This bug was not a blocker of this one, i don't think we should fix it first before this patch. And this is open community, everyone can contribute if they have time to, although i'm the code reviewer, it does not mean i "have to" fix the bug and no one can ensure that he always commits no-bug codes.

vlsi · 2020-11-05T07:19:54Z

3457 is very related because it was the reason to disable fuzzer testing which is a significant test case for RexSimplify logic.

For instance, you've just pushed canNotMerge which has comments like "if the semantics change".
How do you know you have test cases to cover the change?

danny0405 · 2020-11-05T07:34:35Z

3457 is very related because it was the reason to disable fuzzer testing which is a significant test case for RexSimplify logic.

For instance, you've just pushed canNotMerge which has comments like "if the semantics change".
How do you know you have test cases to cover the change?

RexProgramTest already does that.

Can we not make the fuzzer testing a random one ? It is hard to debug and figure out where is wrong. Although some stacktrace throws from 3457 code, that does not mean 3457's code is wrong. Each pr that changes the nullability can cause it fails.

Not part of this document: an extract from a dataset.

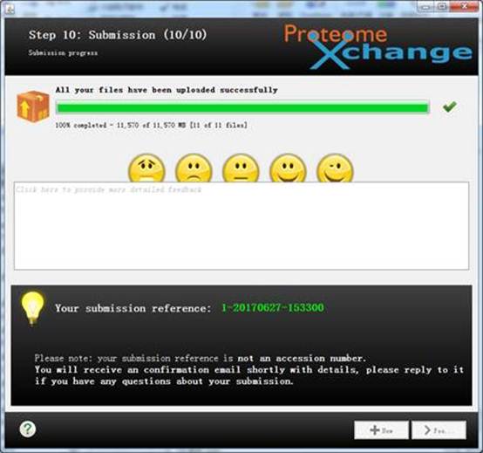Start a new submission with New button

tap(381, 430)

danny0405 · 2020-11-05T07:41:45Z

core/src/test/java/org/apache/calcite/rex/RexProgramTest.java

        or(ne(bRef, literal(1)),
            eq(bRef, literal(1)));
-    checkSimplifyFilter(neOrEq, "OR(<>(?0.b, 1), =(?0.b, 1))");
+    checkSimplifyFilter(neOrEq, "SEARCH(?0.b, Sarg[NOT NULL])");


An improvement change.

danny0405 · 2020-11-05T07:41:57Z

core/src/test/java/org/apache/calcite/rex/RexProgramTest.java

                    le(vInt(), literal(1))))),
-        "AND(=(?0.int2, 2), OR(=(?0.int3, 3), AND(>=(?0.int0, 1), <=(?0.int0, 1))))",
+        "AND(=(?0.int2, 2), OR(=(?0.int3, 3), SEARCH(?0.int0, Sarg[1])))",
        "AND(=(?0.int2, 2), OR(=(?0.int3, 3), =(?0.int0, 1)))");


An improvement change.

core/src/test/resources/org/apache/calcite/test/RelOptRulesTest.xml

vlsi · 2020-11-05T07:49:55Z

RexProgramTest already does that.

It has a very limited set of checks. Do you have an exhaustive check? I do not see that, so you can't claim RexProgramTest covers your changes.

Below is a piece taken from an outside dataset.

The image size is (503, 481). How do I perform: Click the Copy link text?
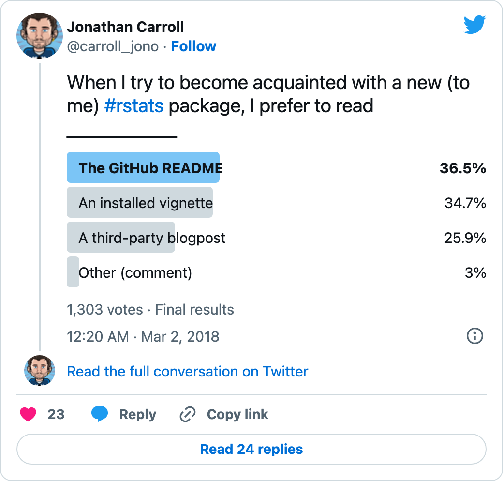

Although some stacktrace throws from 3457 code, that does not mean 3457's code is wrong

The test case was added right after 3457 was merged. The test worked OK before 3754, and it started to fail after 3457. I would say it is very likely the test case failure is caused by 3457.

Can we not make the fuzzer testing a random one ? It is hard to debug and figure out where is wrong.

First of all, reproducerFor3457 is a static test case, with no randomization at all.
Then, the removal of random from fuzzer would ruin the purpose of the test: it randomizes input data, so it explores the search space better. As it fails, it prints exact source code that re-creates the problematic expression.
You copy-paste it to a separate test method and that that is it. That was the way I created reproducerFor3457.
An alternative option is to put the seed into singleFuzzyTest. Then you have a single test which you could.

Have you tried that? Could you clarify what is the exact issue you have with reproducing/debugging the issues?

danny0405 · 2020-11-05T08:13:33Z

RexProgramTest already does that.

It has a very limited set of checks. Do you have an exhaustive check? I do not see that, so you can't claim RexProgramTest covers your changes.

Although some stacktrace throws from 3457 code, that does not mean 3457's code is wrong

The test case was added right after 3457 was merged. The test worked OK before 3754, and it started to fail after 3457. I would say it is very likely the test case failure is caused by 3457.

Can we not make the fuzzer testing a random one ? It is hard to debug and figure out where is wrong.

First of all, reproducerFor3457 is a static test case, with no randomization at all.
Then, the removal of random from fuzzer would ruin the purpose of the test: it randomizes input data, so it explores the search space better. As it fails, it prints exact source code that re-creates the problematic expression.
You copy-paste it to a separate test method and that that is it. That was the way I created reproducerFor3457.
An alternative option is to put the seed into singleFuzzyTest. Then you have a single test which you could.

Have you tried that? Could you clarify what is the exact issue you have with reproducing/debugging the issues?

I don't want to argue something, please review if you have time https://github.com/apache/calcite/pull/2246/files.

vlsi · 2020-11-05T09:32:12Z

I don't want to argue something, please review if you have time https://github.com/apache/calcite/pull/2246/files.

That looks good.

Would you please fix npe in sarg as well?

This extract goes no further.